An investigation into his death was launched by the Independent Complaints Directorate's commission. The South African Police Service has also launched their own internal investigation into the matter. The death of Tatane has placed both the issue of rising anger over a lack of service delivery as well as police brutality in the media spotlight, with comparisons being drawn to the deaths of Hector Pieterson and Steve Biko at the hands of police during the height of apartheid.

It has also emerged that this was not an isolated incident and that the ICD has investigated 1,769 separate incidents of people dying in police custody or as a result of police action in 2010. National Police Commissioner Bheki Cele's statement in late August 2009 that police officers should be able to "shoot to kill" without worrying about the consequences will undoubtedly be brought to the forefront again.

The ANC's National Spokesperson, Jackson Mthembu, condemned the brutality, but also chastised the SABC for broadcasting the footage during the prime time news, citing the fact that it might have upset sensitive viewers, calling on the Independent Communications Authority of South Africa (ICASA) to investigate the SABC's editorial decision. Mthembu has been one of the most vocal supporters of planned legislation to introduce a Media Appeals Tribunal to govern the South African media; legislation which is currently held in abeyance.

After visiting the Tatane family in Meqheleng, Ficksburg, on 19 April 2011, Anglican Archbishop of Cape Town, Dr Thabo Makgoba, directed attention to the lack of justice and delivery on promises which had preceded the incident and points out the irony of the protesters having been met with water cannons, "attacked with the very thing they don’t have the pleasure of in their daily lives." He called on the Minister of Co-operative Governance and Traditional Affairs, Sicelo Shiceka, to "visit and see the appalling conditions under which God’s people live" and the Minister of Human Settlements, Tokyo Sexwale, to "provide houses". He added that "Minister Nathi Mthethwa and President Zuma should publicly apologise for this embarrassing act of aggression by police."

The Archbishop has subsequently said: "Let us affirm and call for a renaming of our police services back to 'safety and security' and not a police 'force', for this force seems to maim and kill rather than offer safety and security."

There was an election boycott in the area following Tatane's death.
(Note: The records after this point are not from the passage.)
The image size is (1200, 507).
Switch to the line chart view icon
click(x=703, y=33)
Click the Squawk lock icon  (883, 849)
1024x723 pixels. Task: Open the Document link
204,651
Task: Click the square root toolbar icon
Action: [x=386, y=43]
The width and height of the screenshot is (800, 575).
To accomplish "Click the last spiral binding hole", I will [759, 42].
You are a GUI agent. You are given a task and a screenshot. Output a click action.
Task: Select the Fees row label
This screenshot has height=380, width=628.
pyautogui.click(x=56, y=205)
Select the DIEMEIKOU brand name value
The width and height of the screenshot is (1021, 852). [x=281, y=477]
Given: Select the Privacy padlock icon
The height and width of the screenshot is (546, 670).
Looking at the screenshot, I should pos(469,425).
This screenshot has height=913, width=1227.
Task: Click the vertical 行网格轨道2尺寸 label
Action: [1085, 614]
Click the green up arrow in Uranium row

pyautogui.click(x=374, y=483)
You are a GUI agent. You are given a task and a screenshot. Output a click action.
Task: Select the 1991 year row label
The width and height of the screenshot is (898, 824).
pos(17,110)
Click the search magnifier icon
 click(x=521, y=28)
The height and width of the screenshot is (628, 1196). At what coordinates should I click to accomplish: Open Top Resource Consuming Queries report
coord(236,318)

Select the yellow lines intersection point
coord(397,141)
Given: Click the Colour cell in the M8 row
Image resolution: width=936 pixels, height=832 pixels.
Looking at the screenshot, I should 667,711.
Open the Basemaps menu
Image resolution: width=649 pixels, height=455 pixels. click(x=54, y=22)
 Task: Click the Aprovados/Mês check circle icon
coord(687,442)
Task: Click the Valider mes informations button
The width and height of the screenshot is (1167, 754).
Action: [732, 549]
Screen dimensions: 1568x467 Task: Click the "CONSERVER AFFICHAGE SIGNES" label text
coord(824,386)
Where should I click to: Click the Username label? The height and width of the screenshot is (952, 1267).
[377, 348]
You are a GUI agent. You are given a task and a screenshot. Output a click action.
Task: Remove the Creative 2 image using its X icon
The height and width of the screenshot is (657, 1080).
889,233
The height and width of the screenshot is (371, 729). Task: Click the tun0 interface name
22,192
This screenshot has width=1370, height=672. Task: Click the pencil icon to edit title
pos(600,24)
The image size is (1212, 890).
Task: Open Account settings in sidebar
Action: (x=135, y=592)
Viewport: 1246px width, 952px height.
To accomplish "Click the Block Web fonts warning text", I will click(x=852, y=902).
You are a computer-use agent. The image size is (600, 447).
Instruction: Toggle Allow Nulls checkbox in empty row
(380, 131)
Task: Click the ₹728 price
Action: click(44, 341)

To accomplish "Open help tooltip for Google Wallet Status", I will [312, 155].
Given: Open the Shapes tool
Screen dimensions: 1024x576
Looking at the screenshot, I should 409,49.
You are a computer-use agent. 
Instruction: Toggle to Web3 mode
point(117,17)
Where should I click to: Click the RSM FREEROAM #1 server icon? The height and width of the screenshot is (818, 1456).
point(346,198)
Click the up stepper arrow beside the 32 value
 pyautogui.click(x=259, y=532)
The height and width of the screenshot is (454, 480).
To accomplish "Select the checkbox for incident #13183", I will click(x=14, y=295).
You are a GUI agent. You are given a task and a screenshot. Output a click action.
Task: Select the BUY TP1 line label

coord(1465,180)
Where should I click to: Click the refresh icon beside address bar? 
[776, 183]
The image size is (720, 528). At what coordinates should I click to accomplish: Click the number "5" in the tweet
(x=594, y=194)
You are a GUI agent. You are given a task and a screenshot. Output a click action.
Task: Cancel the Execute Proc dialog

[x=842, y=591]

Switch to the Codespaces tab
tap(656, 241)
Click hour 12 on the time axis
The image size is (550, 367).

In May 2011 it was reported that the Meqheleng Concerned Citizens group was a credible structure with growing influence. However, by December 2011 it had degenerated to the point of being described as "a toothless organisation led by calculating tenderpreneurs".

A number of police officers were charged with Tatane's murder but they were found not guilty on the grounds that Tatane's murderers could not be identified as they were wearing helmets. However, a British journalist was easily able to identify his killers from video footage.

==Cultural references to Tatane==

In poetry, Andries Tatane's death is referenced in a work by Adam Haupt, entitled "For Andries Tatane". This poem has since been republished as the epilogue to a scholarly book titled Static: Race & Representation in Post-Apartheid Music, Media & Film

In Music, Andries Tatane is named in a struggle song of the Economic Freedom Fighters in memoriam of his death and solidarity for justice for his death.